• **Source records**:
%%

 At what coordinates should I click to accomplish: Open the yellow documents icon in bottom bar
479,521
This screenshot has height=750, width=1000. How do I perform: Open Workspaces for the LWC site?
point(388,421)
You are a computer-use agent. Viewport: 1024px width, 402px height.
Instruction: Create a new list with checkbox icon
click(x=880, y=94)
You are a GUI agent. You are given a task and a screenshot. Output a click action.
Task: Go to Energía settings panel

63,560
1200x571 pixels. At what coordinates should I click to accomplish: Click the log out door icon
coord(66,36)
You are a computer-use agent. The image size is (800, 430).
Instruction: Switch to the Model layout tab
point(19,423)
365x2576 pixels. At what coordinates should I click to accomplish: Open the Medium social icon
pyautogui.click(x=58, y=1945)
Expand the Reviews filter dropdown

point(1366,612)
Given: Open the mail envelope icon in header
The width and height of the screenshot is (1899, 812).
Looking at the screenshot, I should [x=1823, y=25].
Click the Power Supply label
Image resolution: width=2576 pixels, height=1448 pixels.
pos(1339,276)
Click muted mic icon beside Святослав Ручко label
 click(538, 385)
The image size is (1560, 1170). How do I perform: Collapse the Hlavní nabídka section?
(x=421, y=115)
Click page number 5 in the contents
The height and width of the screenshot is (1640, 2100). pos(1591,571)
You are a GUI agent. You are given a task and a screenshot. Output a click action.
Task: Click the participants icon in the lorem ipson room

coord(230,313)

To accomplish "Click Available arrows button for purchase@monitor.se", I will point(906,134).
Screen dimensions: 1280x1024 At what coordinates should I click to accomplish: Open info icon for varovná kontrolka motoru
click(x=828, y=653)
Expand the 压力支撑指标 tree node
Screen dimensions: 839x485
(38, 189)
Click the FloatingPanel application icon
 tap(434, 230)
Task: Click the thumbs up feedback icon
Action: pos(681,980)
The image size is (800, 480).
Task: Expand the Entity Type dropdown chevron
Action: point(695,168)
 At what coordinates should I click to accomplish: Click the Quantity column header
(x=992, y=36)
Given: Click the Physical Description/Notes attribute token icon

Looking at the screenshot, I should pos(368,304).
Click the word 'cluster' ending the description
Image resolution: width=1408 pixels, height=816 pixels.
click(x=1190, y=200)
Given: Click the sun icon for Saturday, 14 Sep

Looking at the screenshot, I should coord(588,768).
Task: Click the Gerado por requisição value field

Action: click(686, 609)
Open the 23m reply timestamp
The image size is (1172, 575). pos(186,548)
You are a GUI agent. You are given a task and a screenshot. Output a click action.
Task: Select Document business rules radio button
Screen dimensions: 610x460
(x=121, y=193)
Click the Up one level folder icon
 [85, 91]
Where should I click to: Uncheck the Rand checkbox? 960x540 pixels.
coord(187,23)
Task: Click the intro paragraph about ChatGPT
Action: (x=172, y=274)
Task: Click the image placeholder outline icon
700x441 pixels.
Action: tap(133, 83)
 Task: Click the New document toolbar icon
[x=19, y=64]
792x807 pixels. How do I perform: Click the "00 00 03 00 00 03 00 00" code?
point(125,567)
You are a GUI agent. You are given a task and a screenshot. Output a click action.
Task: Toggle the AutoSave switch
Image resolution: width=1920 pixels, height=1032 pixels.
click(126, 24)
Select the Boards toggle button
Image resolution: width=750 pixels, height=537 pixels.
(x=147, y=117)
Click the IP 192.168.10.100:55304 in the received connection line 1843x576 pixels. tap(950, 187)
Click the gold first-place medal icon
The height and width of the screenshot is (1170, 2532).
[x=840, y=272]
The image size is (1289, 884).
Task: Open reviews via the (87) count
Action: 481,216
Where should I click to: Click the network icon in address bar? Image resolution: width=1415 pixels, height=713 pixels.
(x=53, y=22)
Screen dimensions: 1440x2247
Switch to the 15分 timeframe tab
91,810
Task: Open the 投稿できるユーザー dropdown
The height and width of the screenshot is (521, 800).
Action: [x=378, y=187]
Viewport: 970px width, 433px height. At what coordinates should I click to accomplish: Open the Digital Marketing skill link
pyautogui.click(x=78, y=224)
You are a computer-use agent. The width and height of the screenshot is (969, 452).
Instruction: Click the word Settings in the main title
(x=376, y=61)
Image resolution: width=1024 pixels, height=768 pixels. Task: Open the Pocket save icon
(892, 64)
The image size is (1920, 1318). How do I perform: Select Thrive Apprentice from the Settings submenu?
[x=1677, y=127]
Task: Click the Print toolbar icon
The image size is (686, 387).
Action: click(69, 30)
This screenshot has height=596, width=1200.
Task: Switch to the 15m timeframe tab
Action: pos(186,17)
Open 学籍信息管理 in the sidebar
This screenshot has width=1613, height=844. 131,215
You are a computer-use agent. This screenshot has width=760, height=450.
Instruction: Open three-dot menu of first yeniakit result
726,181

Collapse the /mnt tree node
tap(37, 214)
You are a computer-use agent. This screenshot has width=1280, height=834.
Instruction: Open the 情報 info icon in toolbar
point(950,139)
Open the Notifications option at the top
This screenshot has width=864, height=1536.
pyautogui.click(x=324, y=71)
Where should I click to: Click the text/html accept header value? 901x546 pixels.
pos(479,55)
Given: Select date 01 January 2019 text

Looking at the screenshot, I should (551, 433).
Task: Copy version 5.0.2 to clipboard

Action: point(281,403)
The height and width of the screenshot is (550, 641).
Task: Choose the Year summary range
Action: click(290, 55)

%%

• **The task**:
Would you print all of the entries exactly as they stand?

• **Exercise solution**:
 At what coordinates should I click to accomplish: Open the yellow documents icon in bottom bar
479,521
This screenshot has height=750, width=1000. How do I perform: Open Workspaces for the LWC site?
point(388,421)
You are a computer-use agent. Viewport: 1024px width, 402px height.
Instruction: Create a new list with checkbox icon
click(x=880, y=94)
You are a GUI agent. You are given a task and a screenshot. Output a click action.
Task: Go to Energía settings panel

63,560
1200x571 pixels. At what coordinates should I click to accomplish: Click the log out door icon
coord(66,36)
You are a computer-use agent. The image size is (800, 430).
Instruction: Switch to the Model layout tab
point(19,423)
365x2576 pixels. At what coordinates should I click to accomplish: Open the Medium social icon
pyautogui.click(x=58, y=1945)
Expand the Reviews filter dropdown

point(1366,612)
Given: Open the mail envelope icon in header
The width and height of the screenshot is (1899, 812).
Looking at the screenshot, I should [x=1823, y=25].
Click the Power Supply label
Image resolution: width=2576 pixels, height=1448 pixels.
pos(1339,276)
Click muted mic icon beside Святослав Ручко label
 click(538, 385)
The image size is (1560, 1170). How do I perform: Collapse the Hlavní nabídka section?
(x=421, y=115)
Click page number 5 in the contents
The height and width of the screenshot is (1640, 2100). pos(1591,571)
You are a GUI agent. You are given a task and a screenshot. Output a click action.
Task: Click the participants icon in the lorem ipson room

coord(230,313)

To accomplish "Click Available arrows button for purchase@monitor.se", I will point(906,134).
Screen dimensions: 1280x1024 At what coordinates should I click to accomplish: Open info icon for varovná kontrolka motoru
click(x=828, y=653)
Expand the 压力支撑指标 tree node
Screen dimensions: 839x485
(38, 189)
Click the FloatingPanel application icon
 tap(434, 230)
Task: Click the thumbs up feedback icon
Action: pos(681,980)
The image size is (800, 480).
Task: Expand the Entity Type dropdown chevron
Action: point(695,168)
 At what coordinates should I click to accomplish: Click the Quantity column header
(x=992, y=36)
Given: Click the Physical Description/Notes attribute token icon

Looking at the screenshot, I should pos(368,304).
Click the word 'cluster' ending the description
Image resolution: width=1408 pixels, height=816 pixels.
click(x=1190, y=200)
Given: Click the sun icon for Saturday, 14 Sep

Looking at the screenshot, I should coord(588,768).
Task: Click the Gerado por requisição value field

Action: click(686, 609)
Open the 23m reply timestamp
The image size is (1172, 575). pos(186,548)
You are a GUI agent. You are given a task and a screenshot. Output a click action.
Task: Select Document business rules radio button
Screen dimensions: 610x460
(x=121, y=193)
Click the Up one level folder icon
 [85, 91]
Where should I click to: Uncheck the Rand checkbox? 960x540 pixels.
coord(187,23)
Task: Click the intro paragraph about ChatGPT
Action: (x=172, y=274)
Task: Click the image placeholder outline icon
700x441 pixels.
Action: tap(133, 83)
 Task: Click the New document toolbar icon
[x=19, y=64]
792x807 pixels. How do I perform: Click the "00 00 03 00 00 03 00 00" code?
point(125,567)
You are a GUI agent. You are given a task and a screenshot. Output a click action.
Task: Toggle the AutoSave switch
Image resolution: width=1920 pixels, height=1032 pixels.
click(126, 24)
Select the Boards toggle button
Image resolution: width=750 pixels, height=537 pixels.
(x=147, y=117)
Click the IP 192.168.10.100:55304 in the received connection line 1843x576 pixels. tap(950, 187)
Click the gold first-place medal icon
The height and width of the screenshot is (1170, 2532).
[x=840, y=272]
The image size is (1289, 884).
Task: Open reviews via the (87) count
Action: 481,216
Where should I click to: Click the network icon in address bar? Image resolution: width=1415 pixels, height=713 pixels.
(x=53, y=22)
Screen dimensions: 1440x2247
Switch to the 15分 timeframe tab
91,810
Task: Open the 投稿できるユーザー dropdown
The height and width of the screenshot is (521, 800).
Action: [x=378, y=187]
Viewport: 970px width, 433px height. At what coordinates should I click to accomplish: Open the Digital Marketing skill link
pyautogui.click(x=78, y=224)
You are a computer-use agent. The width and height of the screenshot is (969, 452).
Instruction: Click the word Settings in the main title
(x=376, y=61)
Image resolution: width=1024 pixels, height=768 pixels. Task: Open the Pocket save icon
(892, 64)
The image size is (1920, 1318). How do I perform: Select Thrive Apprentice from the Settings submenu?
[x=1677, y=127]
Task: Click the Print toolbar icon
The image size is (686, 387).
Action: click(69, 30)
This screenshot has height=596, width=1200.
Task: Switch to the 15m timeframe tab
Action: pos(186,17)
Open 学籍信息管理 in the sidebar
This screenshot has width=1613, height=844. 131,215
You are a computer-use agent. This screenshot has width=760, height=450.
Instruction: Open three-dot menu of first yeniakit result
726,181

Collapse the /mnt tree node
tap(37, 214)
You are a computer-use agent. This screenshot has width=1280, height=834.
Instruction: Open the 情報 info icon in toolbar
point(950,139)
Open the Notifications option at the top
This screenshot has width=864, height=1536.
pyautogui.click(x=324, y=71)
Where should I click to: Click the text/html accept header value? 901x546 pixels.
pos(479,55)
Given: Select date 01 January 2019 text

Looking at the screenshot, I should (551, 433).
Task: Copy version 5.0.2 to clipboard

Action: point(281,403)
The height and width of the screenshot is (550, 641).
Task: Choose the Year summary range
Action: click(290, 55)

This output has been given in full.